Daha da önemlisi, kaotik sistemlerde sürprizlerin çokluğunun getirdiği bir başka sonuç da yapılan her yeni gözlemin enformasyon değerinin yüksekliğidir. Bu bağlamda beklenmedik olayların (sürprizlerin) sıkça gerçekleşmesi geçmişte yapılmış bulunan gözlemlerin yaşanmış bulunan tecrübelerin enformasyon değerini düşürür. İstikrarsız bir ortamda geçmiş, geleceğe çok az ışık tutar. Geleceğin öngörülmesinde yaşanan bu zorluklar nedeniyle ileriye dönük belirsizlikler yüksektir. Belirsizliklerin yüksekliği riski arttırır ve dolayısı ile geleceğe dönük sözleşmelerde bu riskin (sözleşmenin bütün tarafları için) kompanse edilmesi gerekir. Bir örnek vermek gerekir ise ekonomik istikrarı yerleştirmiş ve sürdüren ülkelerdeki (A.B.D., Almanya, İsviçre, Japonya gibi) reel faiz oranları istikrarsızlığın kural olduğu ülkelerde (Meksika, Arjantin, Rusya, Türkiye gibi) geçerli olmaz.
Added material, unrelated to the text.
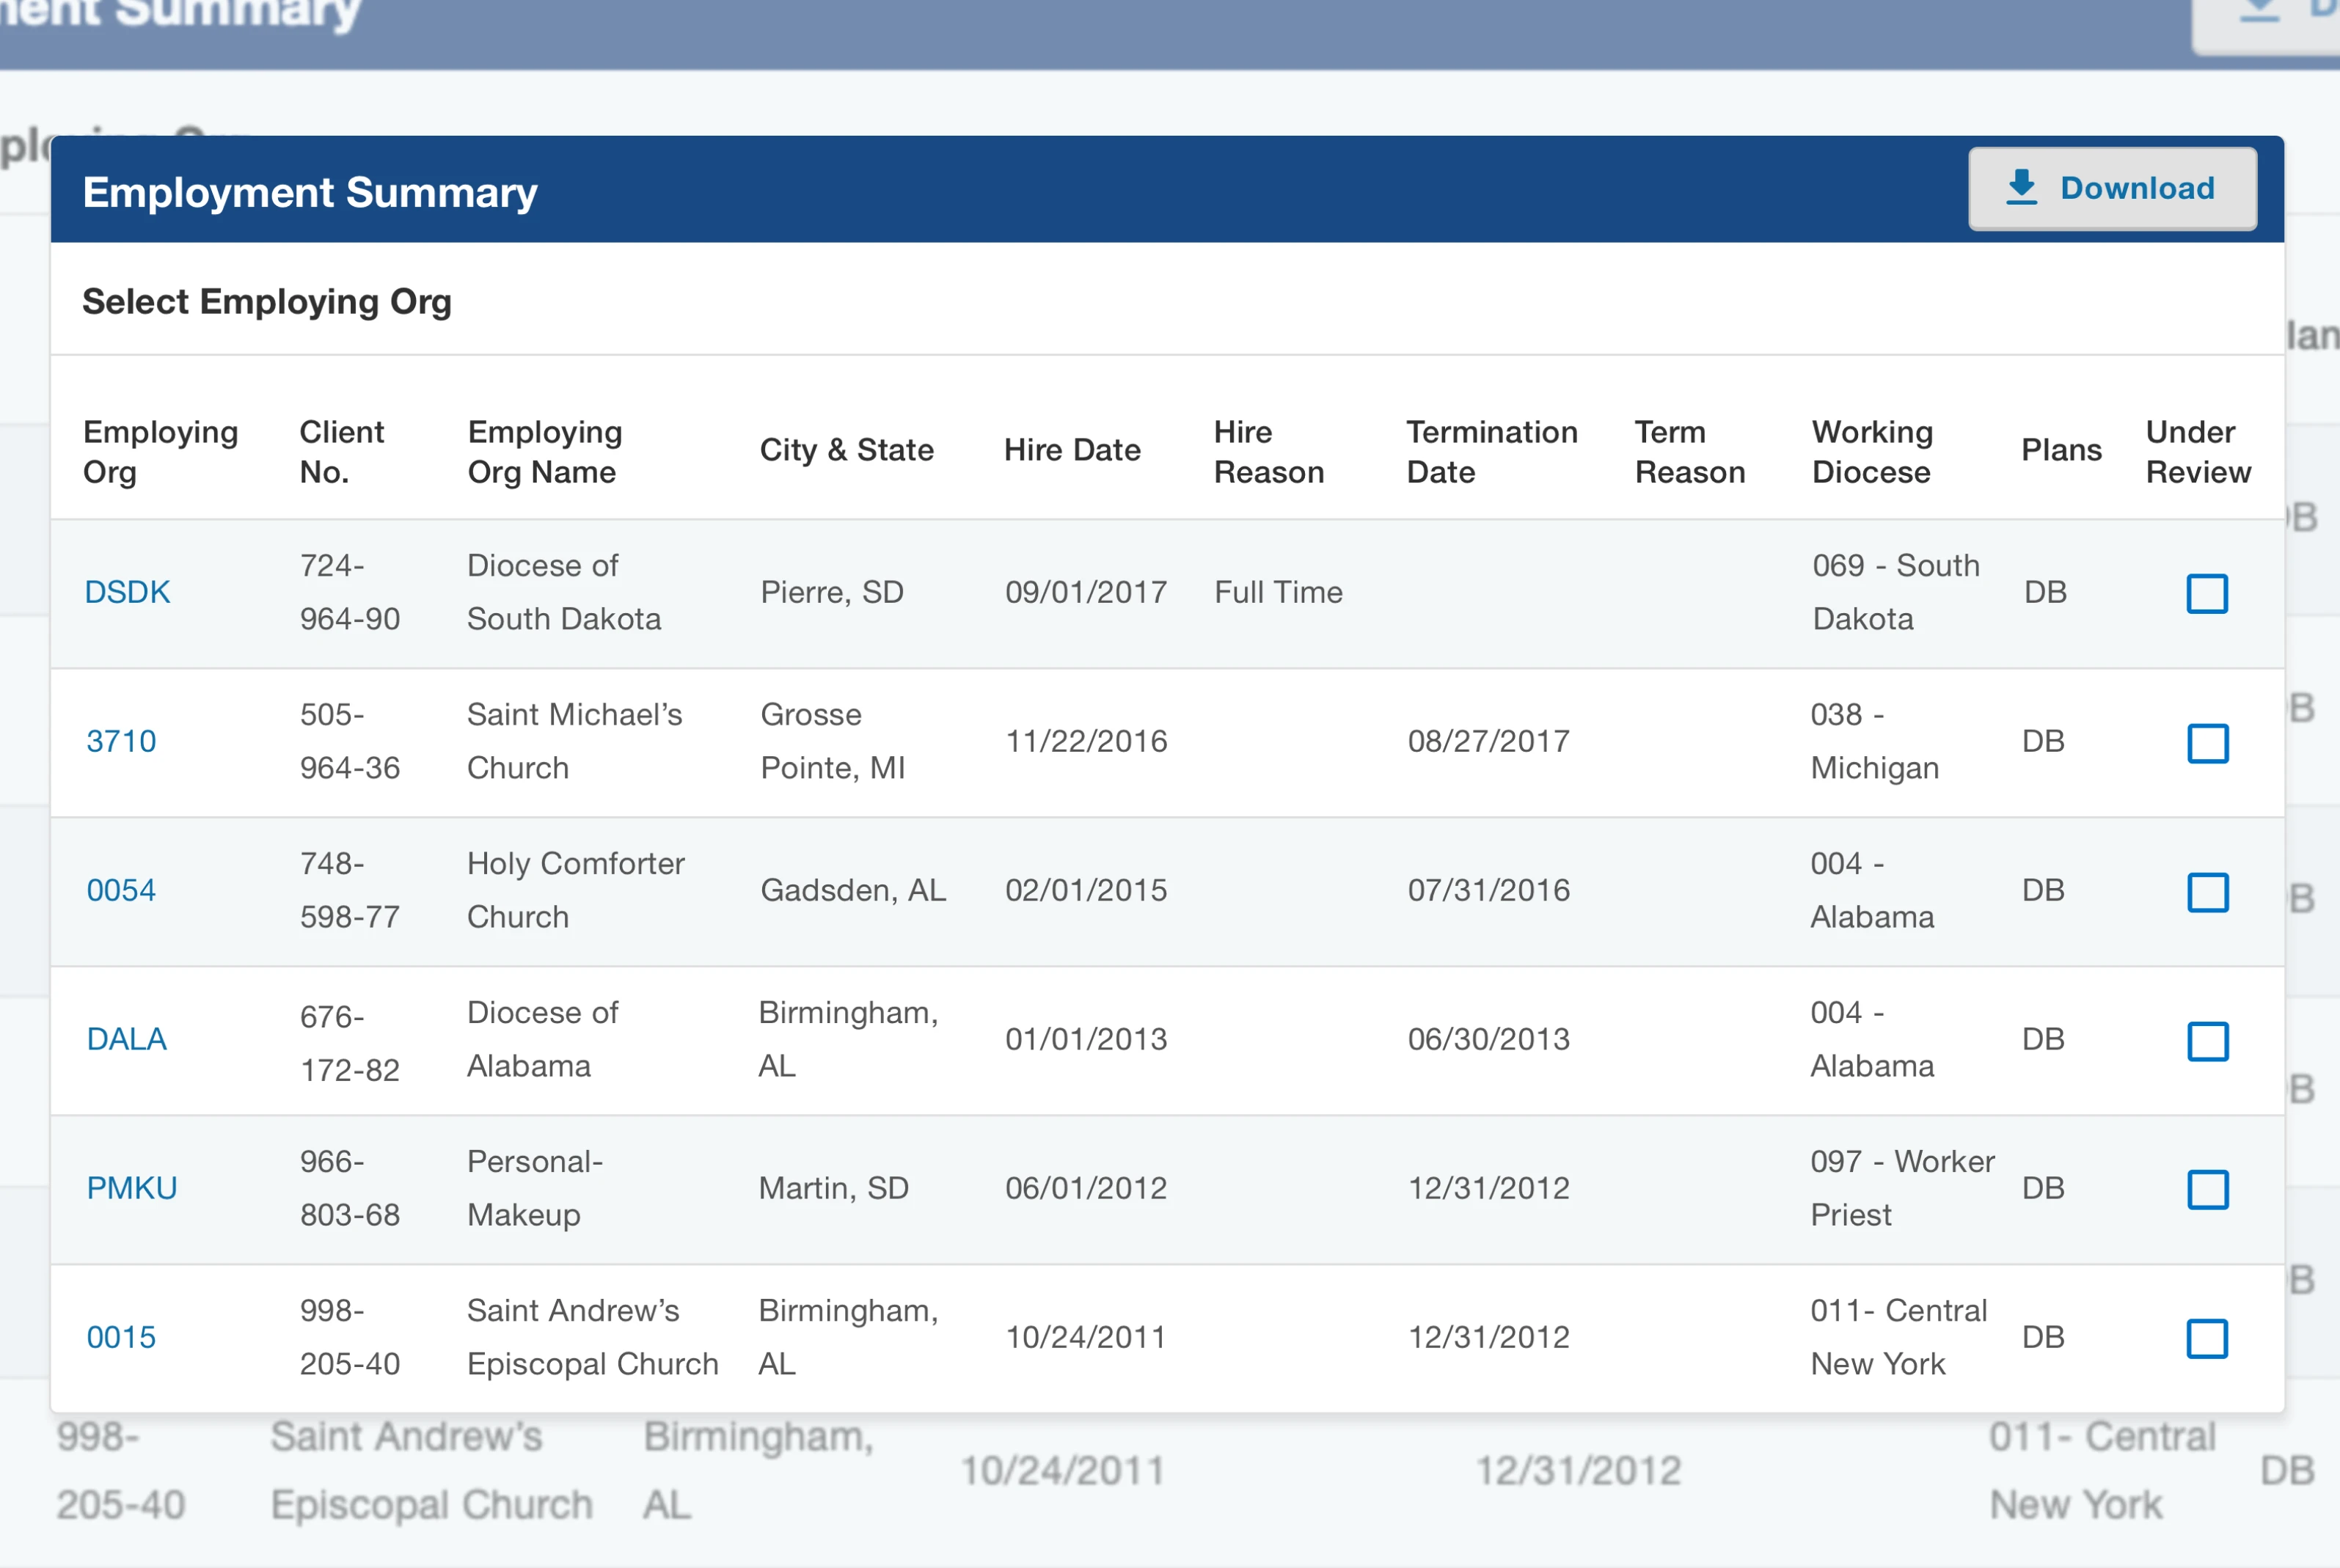Click the Employing Org Name column header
Serbest piyasa ekonomilerinde riskler arttıkça söz konusu risklerin daha yüksek oranlarda kompanse edilmeleri gerekir, aksi halde taraflar ya bu riskleri üstlenmeyi reddederler veya bu risklerin bir üçüncü kurum tarafından (devlet) üstlenilmesini isterler.
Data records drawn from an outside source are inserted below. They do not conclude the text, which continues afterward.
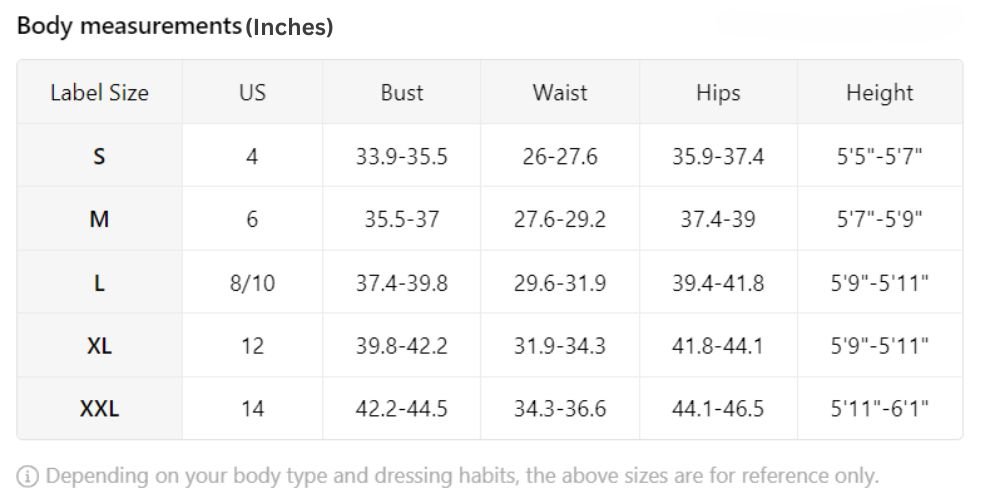Click waist value 34.3-36.6
Screen dimensions: 1000x500
(560, 408)
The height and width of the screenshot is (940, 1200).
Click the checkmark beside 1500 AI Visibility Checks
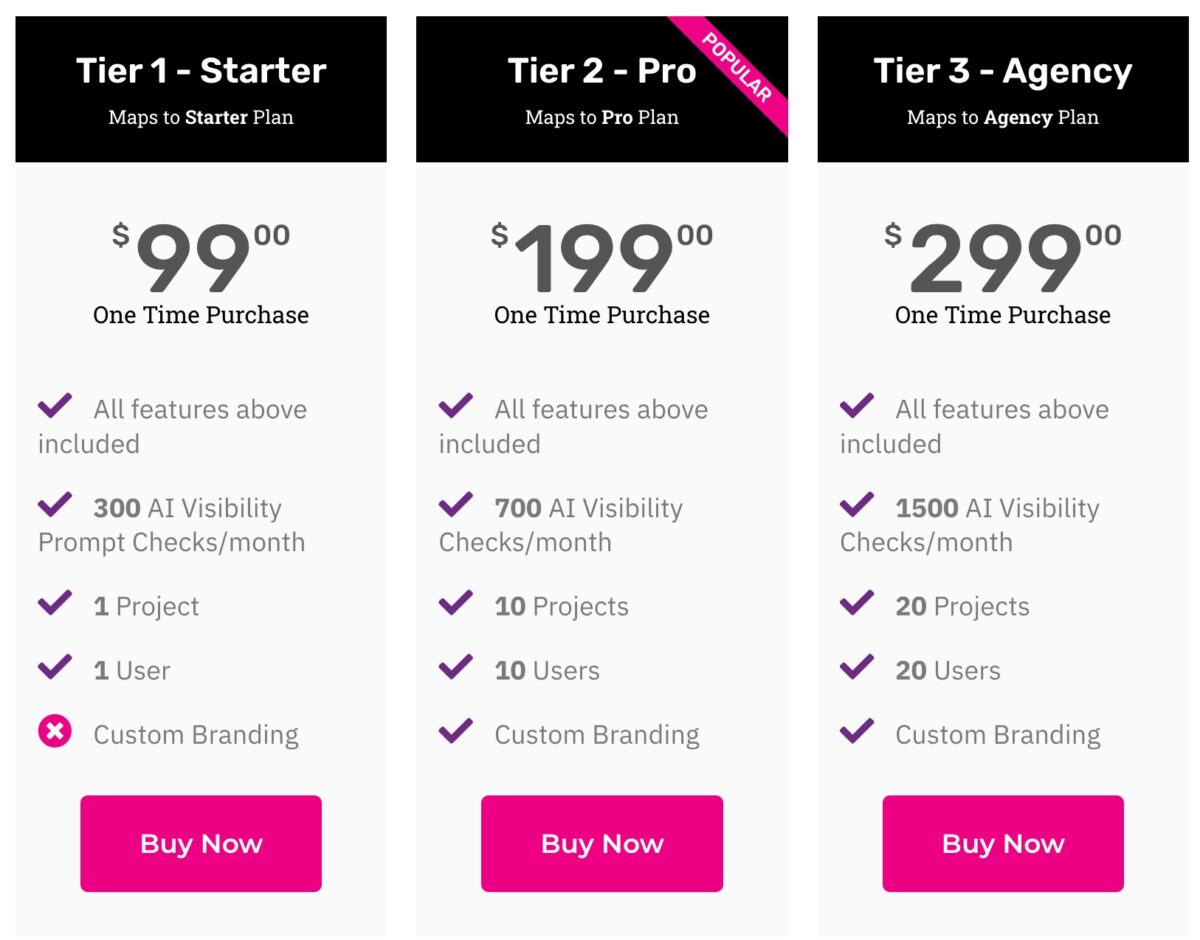pos(856,505)

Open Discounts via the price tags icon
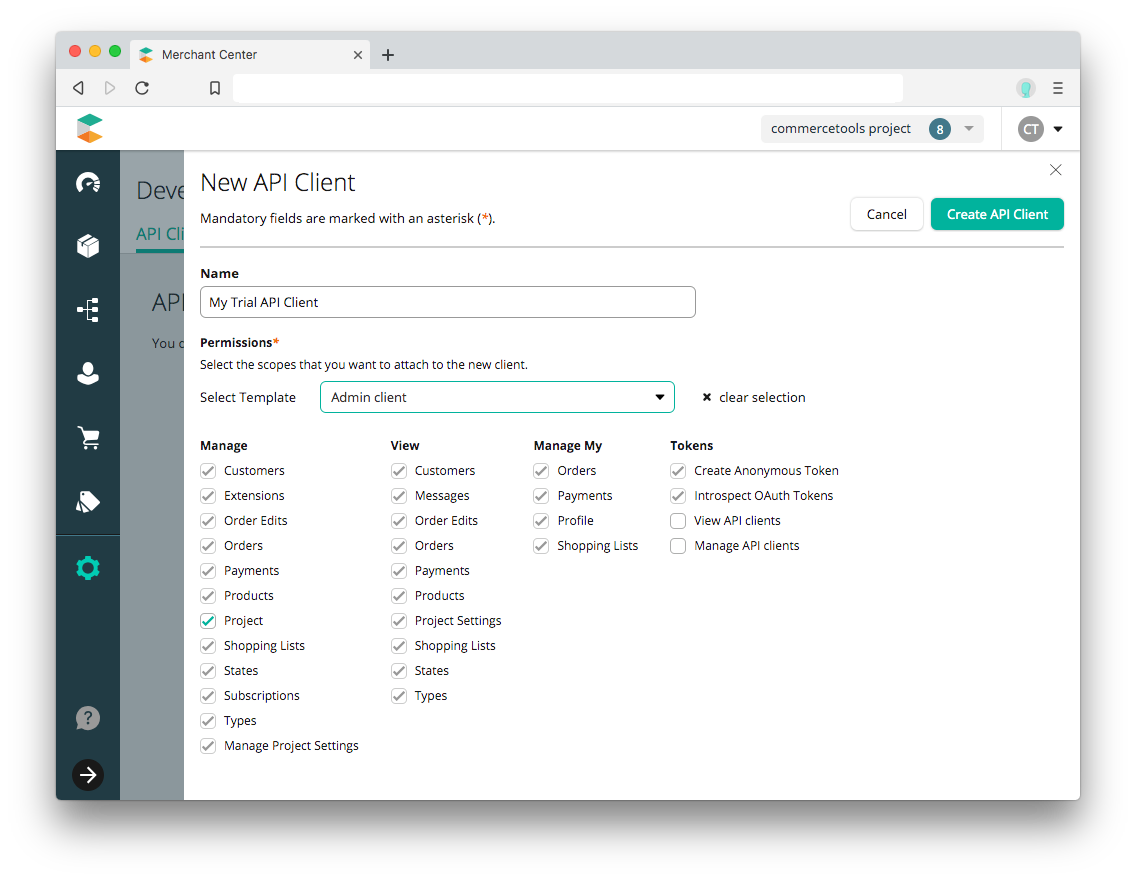coord(88,501)
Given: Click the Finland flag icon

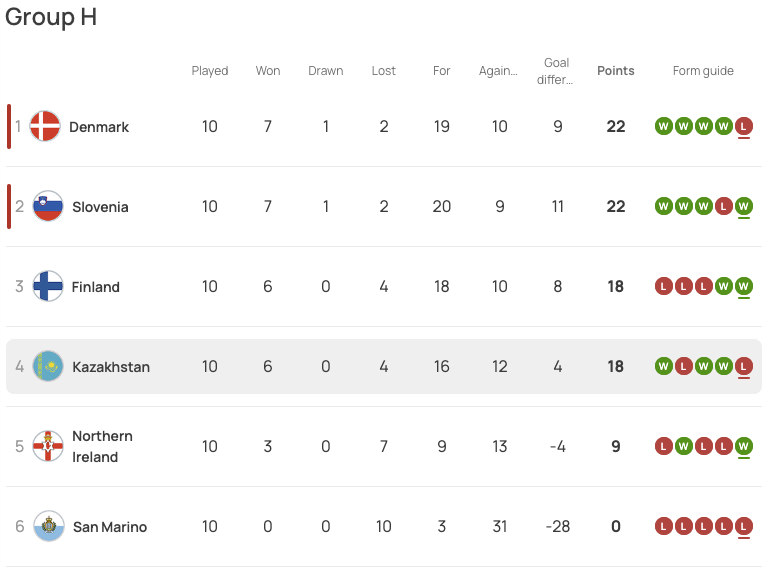Looking at the screenshot, I should (48, 287).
Türkiye’de ekonomik istikrarsızlığı doğuran sebeplerin başında siyasi istikrarsızlık gelmektedir.
Burada kast ettiğimiz demokratik rejimde zaman zaman yaşamış olduğumuz kesintiler değildir. İktisadi yaşam bakımından daha önemli olan siyasi istikrarsızlığın kökeninde ekonomik hayatı düzenleyen kuralların çok hızlı ve genellikle beklenmedik bir biçimde değişmesine olanak sağlayan hukuki yapı yatmaktadır. Yönetime esneklik sağlamak gibi, genelde kabul edilebilir bir gerekçe ile, çok dar bir siyasi-bürokratik kadroya ülkemizde ekonominin temel düzenlemelerini çok hızlı ve önceden öngörülmesi mümkün olmayan bir tarzda değiştirebilme yetkisi verilmiştir. genelde bu yetkiler siyasi olarak Başbakan veya Ekonomiden Sorumlu Devlet Bakanı, bürokratik olarak Hazine Müsteşarı, Merkez Bankası Başkanı ve benzeri bürokratlar tarafından kullanılır. Geçtiğimiz on yıl içerisinde ülkemizde beş Başbakanın, yaklaşık on kadar da Ekonomiden Sorumlu Devlet Bakanının görev yaptığı göz önüne alındığında, farklı dünya görüşlerine sahip bu kimselerce getirilen düzenlemelerin ne denli çelişkili olacağını (ve gerçekten de olduğunu) ve bu çelişkili düzenlemelerin ne denli bir istikrarsızlığa yol açacağını (ve gerçekten de açtığını) düşünmek mümkündür.